Saved entries:

----------------------------------------

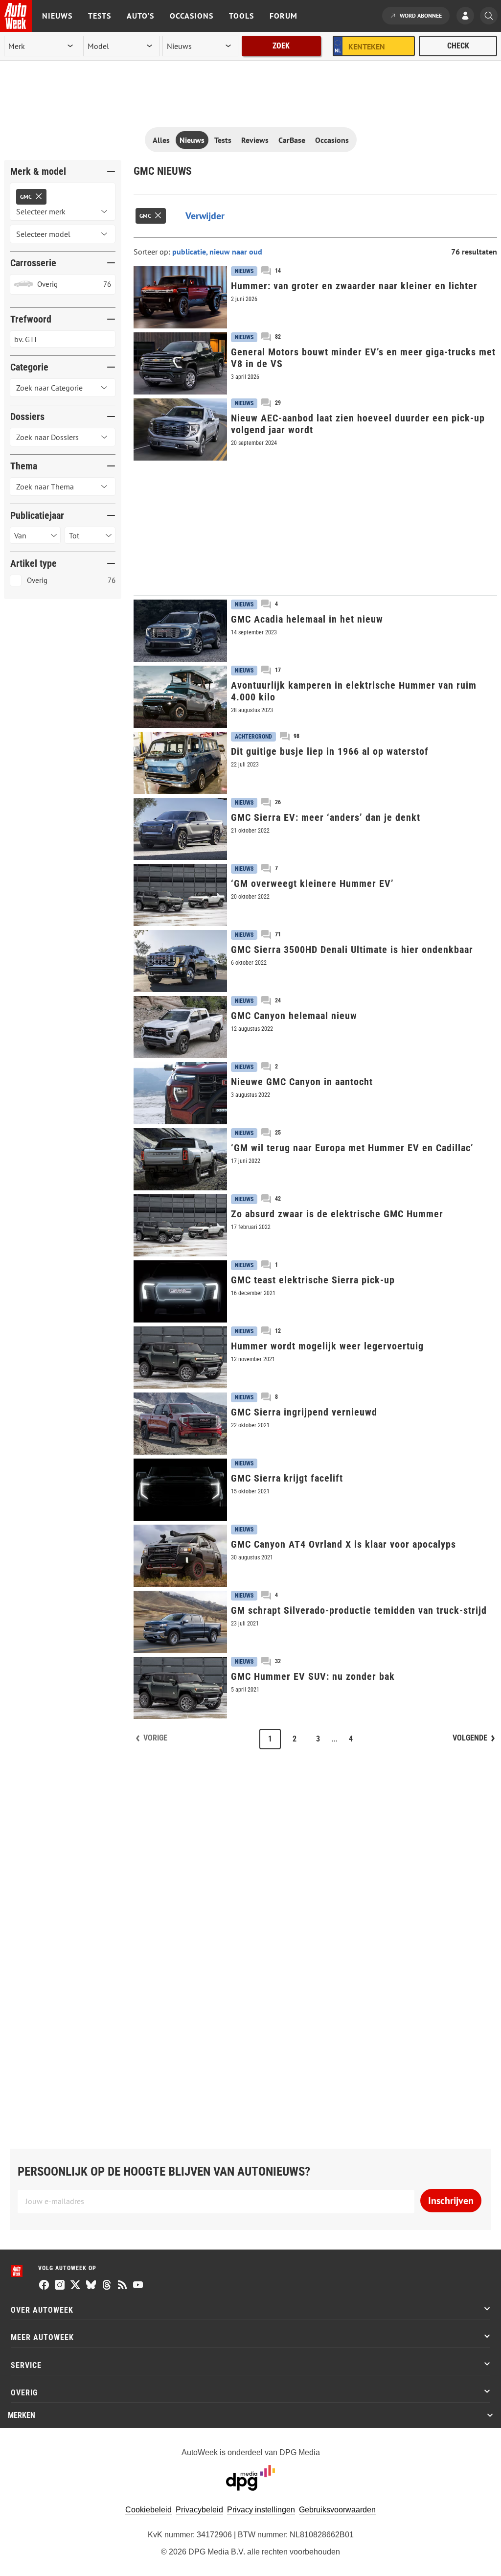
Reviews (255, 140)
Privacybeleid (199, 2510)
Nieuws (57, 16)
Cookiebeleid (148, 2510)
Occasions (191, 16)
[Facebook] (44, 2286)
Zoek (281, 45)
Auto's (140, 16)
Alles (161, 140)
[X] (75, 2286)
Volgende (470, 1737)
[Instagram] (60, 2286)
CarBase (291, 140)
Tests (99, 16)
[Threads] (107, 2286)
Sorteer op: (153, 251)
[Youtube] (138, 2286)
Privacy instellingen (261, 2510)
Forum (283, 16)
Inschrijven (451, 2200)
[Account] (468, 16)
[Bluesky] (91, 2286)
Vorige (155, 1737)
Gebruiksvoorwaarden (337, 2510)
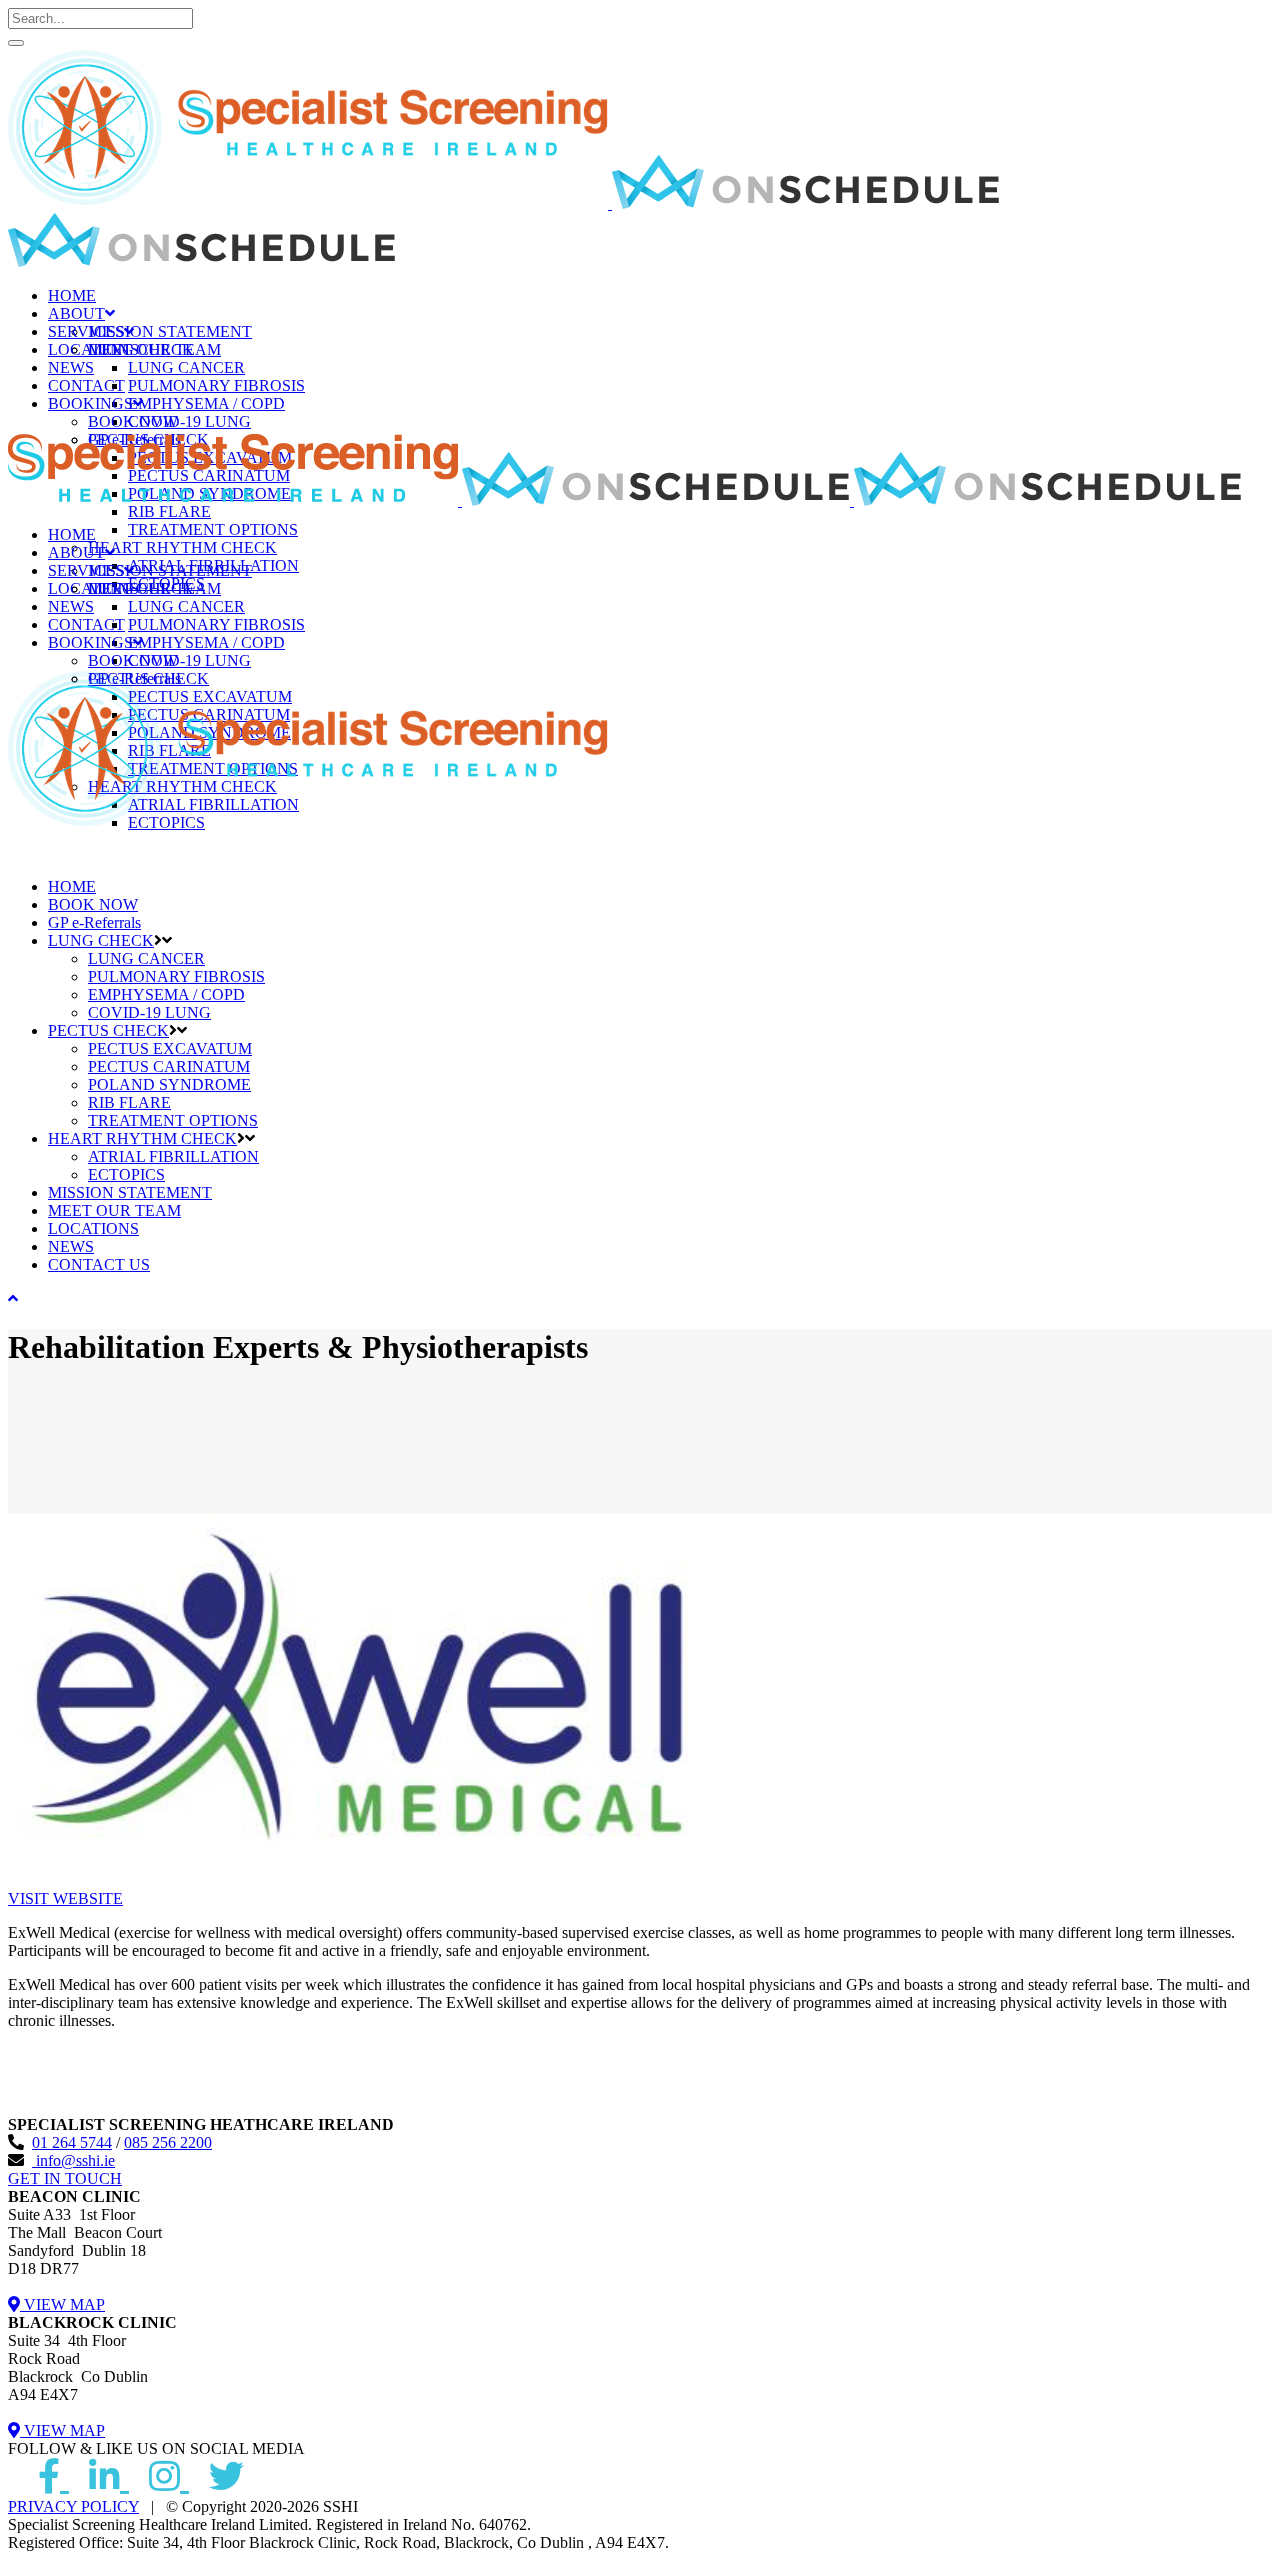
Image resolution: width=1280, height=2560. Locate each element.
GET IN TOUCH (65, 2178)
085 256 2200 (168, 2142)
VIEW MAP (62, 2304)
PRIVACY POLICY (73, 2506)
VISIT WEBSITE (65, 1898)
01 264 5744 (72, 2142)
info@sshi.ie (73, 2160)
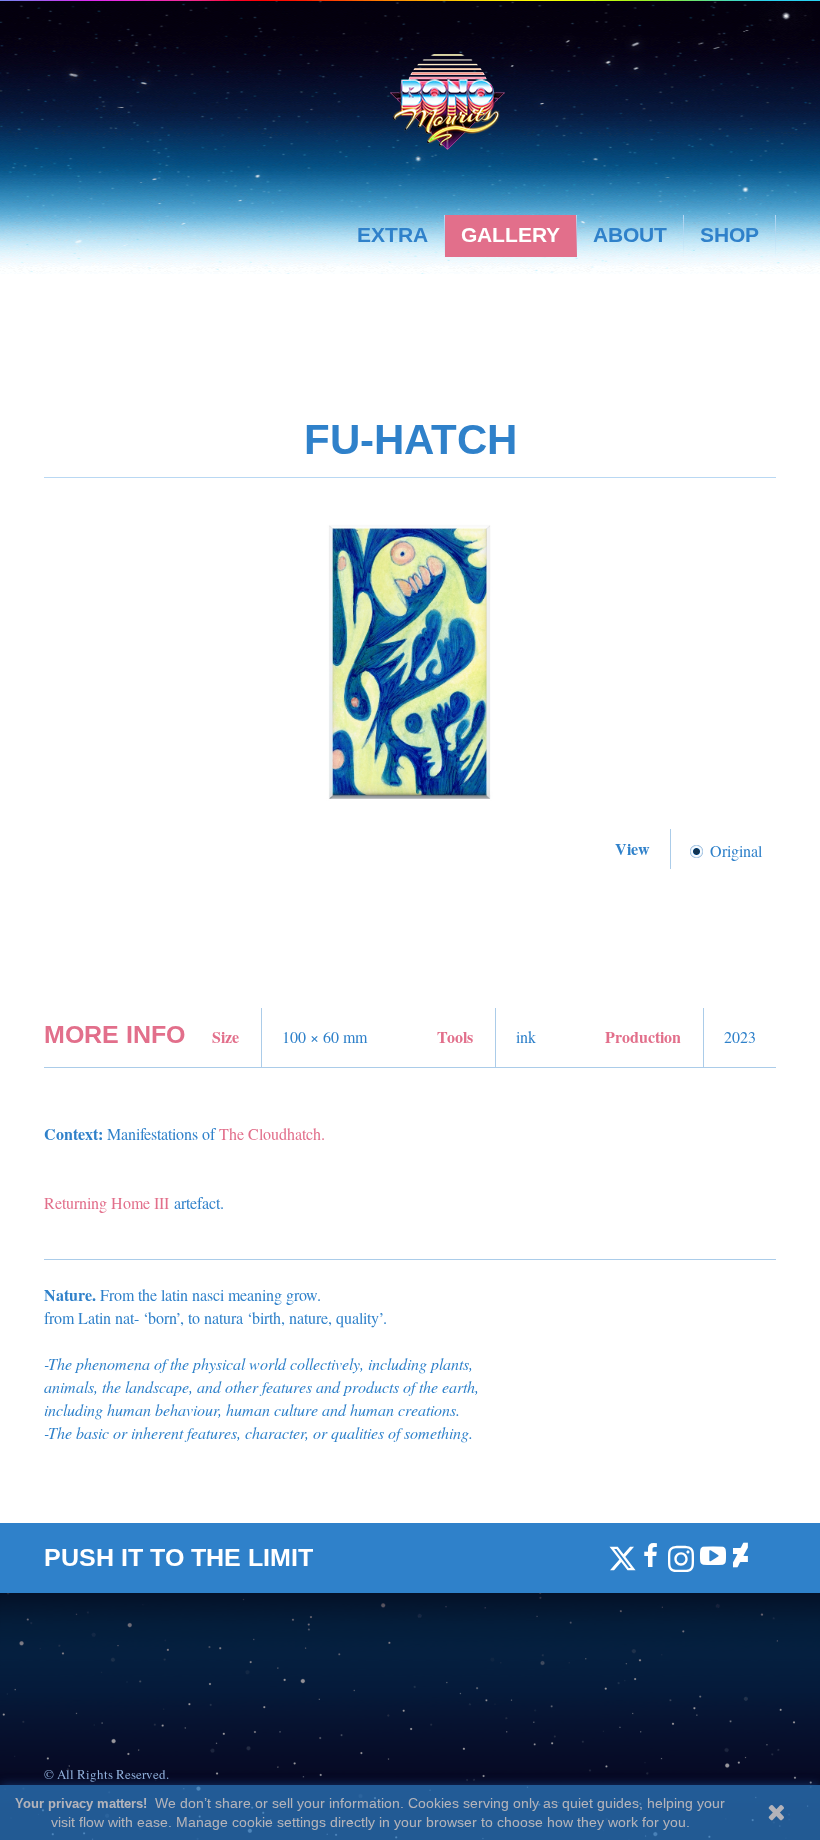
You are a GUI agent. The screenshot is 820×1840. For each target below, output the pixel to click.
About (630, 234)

----------------------------------------

ASSIGNMENT:
Would you give the data above again word for word, minus the pictures?

TASK SOLUTION:
Reviews (255, 140)
Privacybeleid (199, 2510)
Nieuws (57, 16)
Cookiebeleid (148, 2510)
Occasions (191, 16)
[Facebook] (44, 2286)
Zoek (281, 45)
Auto's (140, 16)
Alles (161, 140)
[X] (75, 2286)
Volgende (470, 1737)
[Instagram] (60, 2286)
CarBase (291, 140)
Tests (99, 16)
[Threads] (107, 2286)
Sorteer op: (153, 251)
[Youtube] (138, 2286)
Privacy instellingen (261, 2510)
Forum (283, 16)
Inschrijven (451, 2200)
[Account] (468, 16)
[Bluesky] (91, 2286)
Vorige (155, 1737)
Gebruiksvoorwaarden (337, 2510)
Image resolution: width=1280, height=2560. Locate each element.
GET IN TOUCH (65, 2178)
085 256 2200 (168, 2142)
VIEW MAP (62, 2304)
PRIVACY POLICY (73, 2506)
VISIT WEBSITE (65, 1898)
01 264 5744 (72, 2142)
info@sshi.ie (73, 2160)
You are a GUI agent. The screenshot is 820×1840. For each target below, output the pixel to click.
About (630, 234)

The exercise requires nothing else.